··· SELECTED EXCERPT ···

Bookforum recently offered an an eclectic collection of recent articles on the financial crisis. It links to William K. Black, who is as provocative as usual. He believes that finance, rather than serving the “real economy,” actually undermines it:

The finance sector is an intermediary — essentially a “middleman”. Like all middlemen, it should be as small as possible, while still being capable of accomplishing its mission. Otherwise it is inherently parasitical. Unfortunately, it is now vastly larger than necessary, dwarfing the real economy it is supposed to serve. Forty years ago, our real economy grew better with a financial sector that received one-twentieth as large a percentage of total profits (2%) than does the current financial sector (40%). . . .

[For example], The financial sector’s fixation on accounting earnings leads it to pressure U.S manufacturing and service firms to export jobs abroad, to deny capital to firms that are unionized, and to encourage firms to use foreign tax havens to evade paying U.S. taxes.

Black lists five “fatal flaws of finance” that make it a drain on the productive activities in the economy. But other commentators may question his effort to separate the “real” from the “finance” economy. Compensation in both areas is driven much more by law than we are usually willing to admit. As Bernard Harcourt has argued, we ignore the real determinants of advantage and disadvantage at our peril, “naturalizing and masking the regulatory mechanisms inherent to all markets that massively redistribute wealth.” (Harcourt’s comparison of 18th century French bread market regulation and contemporary futures markets nicely illuminates the problem.)

If I had one wish for the legal academy in the next decade, I’d hope we can do more to show how law (rather than “market demand,” “innovation,” or other naturalizing accounts) is the basis of so many great fortunes. We will be cleaning up messes from the past decade throughout much of the next one, and legislative and regulatory decisions will continually (and necessarily) influence who the big winners and losers will be.

Debates over relative dessert are going to be at the core of political decisionmaking in the 2010s. For a taste, compare the views of two economists, Gregory Clark and James Galbraith, on the value of labor in today’s economy. For Clark, the great social question of the 21st century is how to get the “makers” to pay for the “takers:”

[T]he economic problems of the future will not be about growth but about something more nettlesome: the ineluctable increase in the number of people with no marketable skills, and technology’s role not as the antidote to social conflict, but as its instigator. The battle will be over how to get the economy’s winners to pay for an increasingly costly poor.

···

**EXERCISE**
In the financial crisis excerpt, why does Black consider the finance sector parasitical? Answer in one to three sentences. The data is not needed for this.

··· RECORDED DATA ···

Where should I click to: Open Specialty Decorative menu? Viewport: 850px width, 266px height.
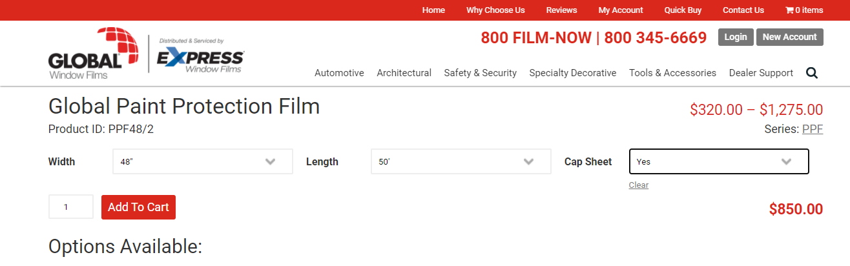point(572,73)

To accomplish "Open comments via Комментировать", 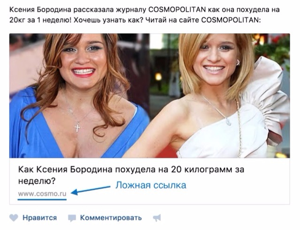I will [111, 218].
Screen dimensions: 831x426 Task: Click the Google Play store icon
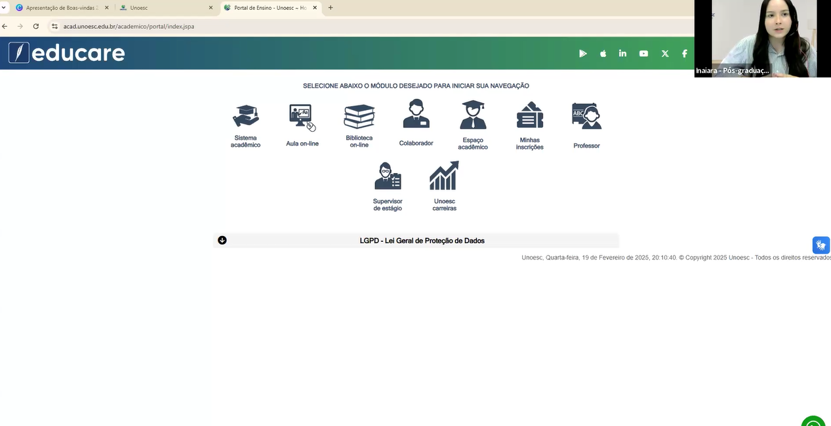click(582, 54)
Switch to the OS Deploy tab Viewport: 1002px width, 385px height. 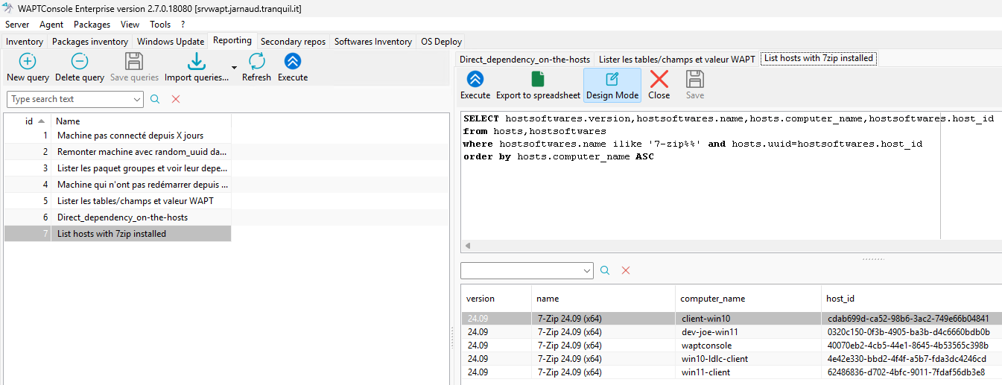pyautogui.click(x=441, y=42)
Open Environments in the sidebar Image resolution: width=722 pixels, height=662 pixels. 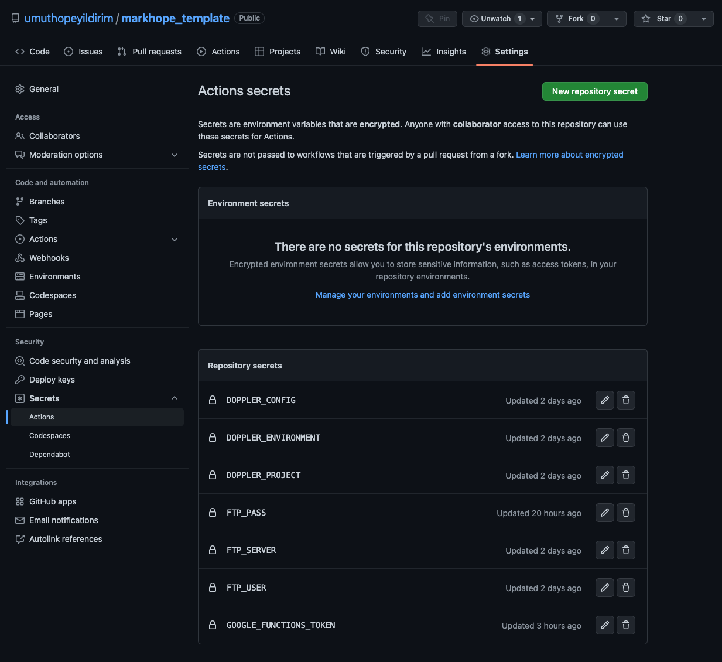(54, 276)
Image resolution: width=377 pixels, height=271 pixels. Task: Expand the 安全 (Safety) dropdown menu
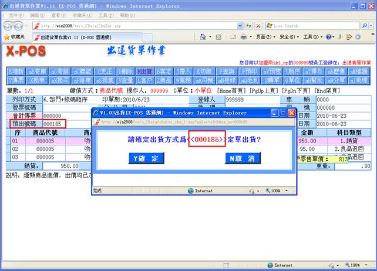click(x=288, y=36)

···

**RESPONSE TO THIS TASK**
Black views finance as a middleman, and he holds that any middleman should be as small as possible while still able to accomplish its mission, or else it is inherently parasitical. In his view, the sector is now vastly larger than necessary and dwarfs the real economy it is supposed to serve.